Slowly, as I became versed in the journey of hearing loss, the cloud began to lift. I developed all the tricks and systems to manage the hearing aids, the dreaded whistle. A trusted team of experts who had my son’s best interest in the forefront was created, and they reassured me it was going to be OK. For him. And for me. We worked together, and I felt less alone.
And those moms I thought were so worry-free; I realized also had struggles. Once I let down my guard, it became clear mothering, especially newborns, was hard for all of us. Hearing aids or not. I began to rely on the comfort of that sisterhood.
But even now, I sometimes find myself stuck in comparison. The what if’s? And I have to remind myself this is our unique journey. And everyone has something, invisible or not. Though the dreaded whistle is long gone, and the hearing aids have been replaced by cochlear implants, challenges still and will always exist. But, so do magical moments.

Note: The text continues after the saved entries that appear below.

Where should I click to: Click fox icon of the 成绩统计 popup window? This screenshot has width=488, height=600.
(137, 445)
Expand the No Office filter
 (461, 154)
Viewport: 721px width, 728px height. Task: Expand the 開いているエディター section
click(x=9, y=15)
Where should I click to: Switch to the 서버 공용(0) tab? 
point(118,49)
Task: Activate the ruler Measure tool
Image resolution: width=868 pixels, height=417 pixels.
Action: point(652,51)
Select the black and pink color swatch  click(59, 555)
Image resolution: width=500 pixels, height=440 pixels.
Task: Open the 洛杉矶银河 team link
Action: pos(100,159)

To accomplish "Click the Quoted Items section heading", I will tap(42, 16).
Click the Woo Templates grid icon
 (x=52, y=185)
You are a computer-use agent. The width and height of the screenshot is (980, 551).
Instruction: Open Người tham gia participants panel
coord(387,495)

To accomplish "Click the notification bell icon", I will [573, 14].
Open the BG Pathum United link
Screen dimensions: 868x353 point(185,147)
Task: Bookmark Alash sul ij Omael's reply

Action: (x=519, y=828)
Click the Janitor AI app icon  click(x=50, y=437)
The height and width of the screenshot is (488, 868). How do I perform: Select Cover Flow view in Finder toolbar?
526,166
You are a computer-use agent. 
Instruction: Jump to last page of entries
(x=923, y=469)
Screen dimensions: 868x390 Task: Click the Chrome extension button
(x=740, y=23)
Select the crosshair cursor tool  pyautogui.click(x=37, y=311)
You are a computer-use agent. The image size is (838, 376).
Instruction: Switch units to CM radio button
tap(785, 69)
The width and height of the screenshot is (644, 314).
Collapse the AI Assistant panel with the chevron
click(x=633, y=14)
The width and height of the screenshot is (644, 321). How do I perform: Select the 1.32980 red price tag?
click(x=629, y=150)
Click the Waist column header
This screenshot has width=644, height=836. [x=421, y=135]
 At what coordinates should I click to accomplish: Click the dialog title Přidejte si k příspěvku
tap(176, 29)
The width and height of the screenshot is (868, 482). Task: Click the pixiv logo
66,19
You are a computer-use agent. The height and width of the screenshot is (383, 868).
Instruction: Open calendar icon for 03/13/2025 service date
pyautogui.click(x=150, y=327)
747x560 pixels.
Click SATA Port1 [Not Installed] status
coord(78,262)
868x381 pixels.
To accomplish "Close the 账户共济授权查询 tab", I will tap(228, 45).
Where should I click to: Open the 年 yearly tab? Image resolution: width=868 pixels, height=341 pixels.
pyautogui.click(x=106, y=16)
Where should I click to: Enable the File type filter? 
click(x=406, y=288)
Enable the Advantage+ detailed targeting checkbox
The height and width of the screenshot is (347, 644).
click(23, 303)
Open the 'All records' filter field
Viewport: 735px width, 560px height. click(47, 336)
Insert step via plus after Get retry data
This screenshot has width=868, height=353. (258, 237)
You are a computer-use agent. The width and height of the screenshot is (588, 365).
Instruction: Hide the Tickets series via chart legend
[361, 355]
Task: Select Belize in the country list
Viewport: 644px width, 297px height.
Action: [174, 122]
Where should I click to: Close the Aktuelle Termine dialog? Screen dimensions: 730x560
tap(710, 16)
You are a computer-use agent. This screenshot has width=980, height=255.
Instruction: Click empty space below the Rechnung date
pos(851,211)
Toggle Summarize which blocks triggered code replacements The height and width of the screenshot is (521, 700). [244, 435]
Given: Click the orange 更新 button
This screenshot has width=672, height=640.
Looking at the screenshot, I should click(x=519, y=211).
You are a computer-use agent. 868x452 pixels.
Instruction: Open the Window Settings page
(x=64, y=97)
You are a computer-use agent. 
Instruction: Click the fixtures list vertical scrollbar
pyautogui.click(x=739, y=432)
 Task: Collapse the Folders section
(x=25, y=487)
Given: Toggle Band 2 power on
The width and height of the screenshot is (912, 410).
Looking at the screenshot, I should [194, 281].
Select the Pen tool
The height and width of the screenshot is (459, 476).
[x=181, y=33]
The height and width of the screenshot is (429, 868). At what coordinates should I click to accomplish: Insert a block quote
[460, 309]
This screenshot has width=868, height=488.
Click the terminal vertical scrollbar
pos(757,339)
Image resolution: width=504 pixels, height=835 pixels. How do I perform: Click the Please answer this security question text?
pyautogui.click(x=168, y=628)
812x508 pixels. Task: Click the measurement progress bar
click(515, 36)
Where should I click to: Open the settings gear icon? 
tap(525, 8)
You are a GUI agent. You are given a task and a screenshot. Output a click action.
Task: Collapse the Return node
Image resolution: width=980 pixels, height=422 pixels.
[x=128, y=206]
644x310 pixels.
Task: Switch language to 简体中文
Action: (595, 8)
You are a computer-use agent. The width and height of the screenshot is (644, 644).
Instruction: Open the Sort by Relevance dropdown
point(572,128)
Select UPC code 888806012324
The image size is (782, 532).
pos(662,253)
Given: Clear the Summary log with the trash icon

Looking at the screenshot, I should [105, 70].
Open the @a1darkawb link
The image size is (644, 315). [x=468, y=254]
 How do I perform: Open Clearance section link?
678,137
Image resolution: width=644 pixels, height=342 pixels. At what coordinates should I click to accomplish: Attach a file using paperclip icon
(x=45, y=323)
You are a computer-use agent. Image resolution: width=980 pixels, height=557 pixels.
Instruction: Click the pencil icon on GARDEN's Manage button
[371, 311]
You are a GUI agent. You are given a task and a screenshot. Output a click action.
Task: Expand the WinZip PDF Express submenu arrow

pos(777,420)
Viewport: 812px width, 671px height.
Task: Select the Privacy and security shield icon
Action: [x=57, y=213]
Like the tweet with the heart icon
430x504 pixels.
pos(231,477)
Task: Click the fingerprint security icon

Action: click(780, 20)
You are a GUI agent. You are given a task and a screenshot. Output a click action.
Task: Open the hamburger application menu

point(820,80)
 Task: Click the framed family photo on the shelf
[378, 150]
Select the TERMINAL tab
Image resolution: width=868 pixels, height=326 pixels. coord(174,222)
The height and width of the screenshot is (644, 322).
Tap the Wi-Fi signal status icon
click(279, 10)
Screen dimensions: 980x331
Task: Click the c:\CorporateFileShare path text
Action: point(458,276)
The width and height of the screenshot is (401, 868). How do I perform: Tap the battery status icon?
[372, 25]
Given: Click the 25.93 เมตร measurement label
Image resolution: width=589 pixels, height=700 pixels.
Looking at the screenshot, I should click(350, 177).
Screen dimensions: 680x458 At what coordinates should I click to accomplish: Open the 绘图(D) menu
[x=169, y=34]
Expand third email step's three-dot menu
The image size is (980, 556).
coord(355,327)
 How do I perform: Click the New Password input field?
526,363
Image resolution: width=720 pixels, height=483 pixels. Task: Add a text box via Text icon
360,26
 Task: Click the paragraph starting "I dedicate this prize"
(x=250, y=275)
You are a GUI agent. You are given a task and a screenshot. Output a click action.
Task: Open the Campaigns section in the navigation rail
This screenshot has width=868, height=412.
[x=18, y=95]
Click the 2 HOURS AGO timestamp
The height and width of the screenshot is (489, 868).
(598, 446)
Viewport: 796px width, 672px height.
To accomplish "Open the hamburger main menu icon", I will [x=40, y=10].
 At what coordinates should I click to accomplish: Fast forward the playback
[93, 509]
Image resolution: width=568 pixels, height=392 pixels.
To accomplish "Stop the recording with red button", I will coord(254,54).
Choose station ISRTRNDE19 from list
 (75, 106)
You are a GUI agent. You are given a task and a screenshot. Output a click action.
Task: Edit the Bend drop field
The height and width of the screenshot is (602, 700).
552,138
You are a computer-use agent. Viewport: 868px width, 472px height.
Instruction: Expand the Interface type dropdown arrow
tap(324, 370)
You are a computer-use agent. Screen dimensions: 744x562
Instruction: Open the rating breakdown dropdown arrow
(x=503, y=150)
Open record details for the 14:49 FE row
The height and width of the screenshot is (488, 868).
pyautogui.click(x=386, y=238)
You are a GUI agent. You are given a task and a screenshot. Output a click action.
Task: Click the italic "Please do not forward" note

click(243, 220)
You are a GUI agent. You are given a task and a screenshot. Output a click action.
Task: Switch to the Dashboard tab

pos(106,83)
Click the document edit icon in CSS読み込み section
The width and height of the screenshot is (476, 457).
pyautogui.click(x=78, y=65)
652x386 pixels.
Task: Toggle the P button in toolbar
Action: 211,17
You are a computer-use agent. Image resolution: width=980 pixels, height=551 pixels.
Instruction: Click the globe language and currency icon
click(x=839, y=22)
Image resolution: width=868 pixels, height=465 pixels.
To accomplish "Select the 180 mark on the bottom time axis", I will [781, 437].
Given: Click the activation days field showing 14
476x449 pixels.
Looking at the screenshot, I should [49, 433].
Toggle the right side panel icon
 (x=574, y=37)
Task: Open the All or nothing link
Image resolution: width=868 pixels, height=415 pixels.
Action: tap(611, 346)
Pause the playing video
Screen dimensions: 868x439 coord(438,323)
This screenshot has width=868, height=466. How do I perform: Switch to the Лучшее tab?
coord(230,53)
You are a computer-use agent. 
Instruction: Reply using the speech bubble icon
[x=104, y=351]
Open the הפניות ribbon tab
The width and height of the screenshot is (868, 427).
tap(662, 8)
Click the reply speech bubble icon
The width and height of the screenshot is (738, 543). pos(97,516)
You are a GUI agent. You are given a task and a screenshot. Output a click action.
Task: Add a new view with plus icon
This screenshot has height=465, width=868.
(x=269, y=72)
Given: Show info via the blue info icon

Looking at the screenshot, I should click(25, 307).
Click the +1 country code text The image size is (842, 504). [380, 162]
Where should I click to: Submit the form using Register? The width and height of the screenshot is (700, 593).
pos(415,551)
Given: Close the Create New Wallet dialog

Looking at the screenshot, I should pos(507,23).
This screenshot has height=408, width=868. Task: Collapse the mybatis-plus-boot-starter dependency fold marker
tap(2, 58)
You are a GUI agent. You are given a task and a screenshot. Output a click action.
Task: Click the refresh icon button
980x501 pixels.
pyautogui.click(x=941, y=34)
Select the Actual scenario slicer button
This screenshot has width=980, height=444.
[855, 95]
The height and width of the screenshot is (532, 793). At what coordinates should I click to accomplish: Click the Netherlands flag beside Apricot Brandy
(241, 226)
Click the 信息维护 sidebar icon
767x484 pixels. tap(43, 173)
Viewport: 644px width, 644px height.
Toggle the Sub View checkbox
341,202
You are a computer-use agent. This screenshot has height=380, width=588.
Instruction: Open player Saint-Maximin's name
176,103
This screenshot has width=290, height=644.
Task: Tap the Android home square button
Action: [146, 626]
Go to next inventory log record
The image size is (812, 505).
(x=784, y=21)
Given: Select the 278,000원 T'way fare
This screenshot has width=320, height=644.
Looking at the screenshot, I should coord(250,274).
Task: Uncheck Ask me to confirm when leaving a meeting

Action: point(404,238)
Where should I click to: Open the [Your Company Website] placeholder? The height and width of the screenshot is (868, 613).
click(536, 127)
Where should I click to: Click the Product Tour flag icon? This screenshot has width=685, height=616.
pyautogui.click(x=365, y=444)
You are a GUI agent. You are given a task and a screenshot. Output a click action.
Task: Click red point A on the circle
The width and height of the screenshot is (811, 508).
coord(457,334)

So, I guess what I am trying to tell you, the mom who is struggling with comparisons, guilt or strolling your baby to and from the clinic, audiology appointments, speech therapy sessions. To the mom who feels all eyes on your baby’s little ears…
It is OK. It is ok to feel all the feels, not just the blessed, grateful, loving ones. Your baby knows you love them and will advocate for them their entire life. You SEE them. All of them. Not just their ears.
The truth is, navigating through a fog takes time. To process. To manage. To accept. And, if you are lucky you will give yourself the grace to do so.